╔══
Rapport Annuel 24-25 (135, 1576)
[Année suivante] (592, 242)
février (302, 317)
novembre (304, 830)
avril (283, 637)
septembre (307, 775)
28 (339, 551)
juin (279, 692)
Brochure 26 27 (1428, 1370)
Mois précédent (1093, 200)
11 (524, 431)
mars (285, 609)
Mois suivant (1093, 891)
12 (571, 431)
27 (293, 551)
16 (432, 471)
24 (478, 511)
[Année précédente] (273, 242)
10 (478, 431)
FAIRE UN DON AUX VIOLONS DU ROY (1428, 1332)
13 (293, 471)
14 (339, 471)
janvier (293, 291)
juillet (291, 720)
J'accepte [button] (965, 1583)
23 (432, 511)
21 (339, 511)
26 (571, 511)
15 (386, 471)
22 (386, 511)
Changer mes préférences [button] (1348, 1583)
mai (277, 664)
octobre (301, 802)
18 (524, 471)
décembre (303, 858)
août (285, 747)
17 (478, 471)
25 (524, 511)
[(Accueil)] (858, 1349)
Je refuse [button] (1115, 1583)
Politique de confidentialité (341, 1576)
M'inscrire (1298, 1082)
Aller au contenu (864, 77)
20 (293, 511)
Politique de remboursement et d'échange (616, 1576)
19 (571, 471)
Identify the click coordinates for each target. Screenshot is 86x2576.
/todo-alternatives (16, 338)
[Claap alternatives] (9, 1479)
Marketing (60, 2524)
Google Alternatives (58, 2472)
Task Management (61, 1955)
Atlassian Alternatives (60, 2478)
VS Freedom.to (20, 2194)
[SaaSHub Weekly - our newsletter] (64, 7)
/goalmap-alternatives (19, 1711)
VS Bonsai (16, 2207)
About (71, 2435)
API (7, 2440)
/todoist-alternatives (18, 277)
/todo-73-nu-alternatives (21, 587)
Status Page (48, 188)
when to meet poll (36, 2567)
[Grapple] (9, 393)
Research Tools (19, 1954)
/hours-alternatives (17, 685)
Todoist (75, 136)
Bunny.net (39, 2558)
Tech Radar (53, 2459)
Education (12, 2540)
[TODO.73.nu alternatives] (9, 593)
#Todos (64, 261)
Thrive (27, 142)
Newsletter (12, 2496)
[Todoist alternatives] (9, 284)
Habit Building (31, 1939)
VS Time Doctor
╚══
The answer must reproduce all of the entries exactly.

# Task output
Rapport Annuel 24-25 (135, 1576)
[Année suivante] (592, 242)
février (302, 317)
novembre (304, 830)
avril (283, 637)
septembre (307, 775)
28 (339, 551)
juin (279, 692)
Brochure 26 27 (1428, 1370)
Mois précédent (1093, 200)
11 (524, 431)
mars (285, 609)
Mois suivant (1093, 891)
12 (571, 431)
27 (293, 551)
16 (432, 471)
24 (478, 511)
[Année précédente] (273, 242)
10 (478, 431)
FAIRE UN DON AUX VIOLONS DU ROY (1428, 1332)
13 (293, 471)
14 (339, 471)
janvier (293, 291)
juillet (291, 720)
J'accepte [button] (965, 1583)
23 (432, 511)
21 (339, 511)
26 (571, 511)
15 (386, 471)
22 (386, 511)
Changer mes préférences [button] (1348, 1583)
mai (277, 664)
octobre (301, 802)
18 (524, 471)
décembre (303, 858)
août (285, 747)
17 (478, 471)
25 (524, 511)
[(Accueil)] (858, 1349)
Je refuse [button] (1115, 1583)
Politique de confidentialité (341, 1576)
M'inscrire (1298, 1082)
Aller au contenu (864, 77)
20 (293, 511)
Politique de remboursement et d'échange (616, 1576)
19 (571, 471)
Identify the click coordinates for each target. Screenshot is 86x2576.
/todo-alternatives (16, 338)
[Claap alternatives] (9, 1479)
Marketing (60, 2524)
Google Alternatives (58, 2472)
Task Management (61, 1955)
Atlassian Alternatives (60, 2478)
VS Freedom.to (20, 2194)
[SaaSHub Weekly - our newsletter] (64, 7)
/goalmap-alternatives (19, 1711)
VS Bonsai (16, 2207)
About (71, 2435)
API (7, 2440)
/todoist-alternatives (18, 277)
/todo-73-nu-alternatives (21, 587)
Status Page (48, 188)
when to meet poll (36, 2567)
[Grapple] (9, 393)
Research Tools (19, 1954)
/hours-alternatives (17, 685)
Todoist (75, 136)
Bunny.net (39, 2558)
Tech Radar (53, 2459)
Education (12, 2540)
[TODO.73.nu alternatives] (9, 593)
#Todos (64, 261)
Thrive (27, 142)
Newsletter (12, 2496)
[Todoist alternatives] (9, 284)
Habit Building (31, 1939)
VS Time Doctor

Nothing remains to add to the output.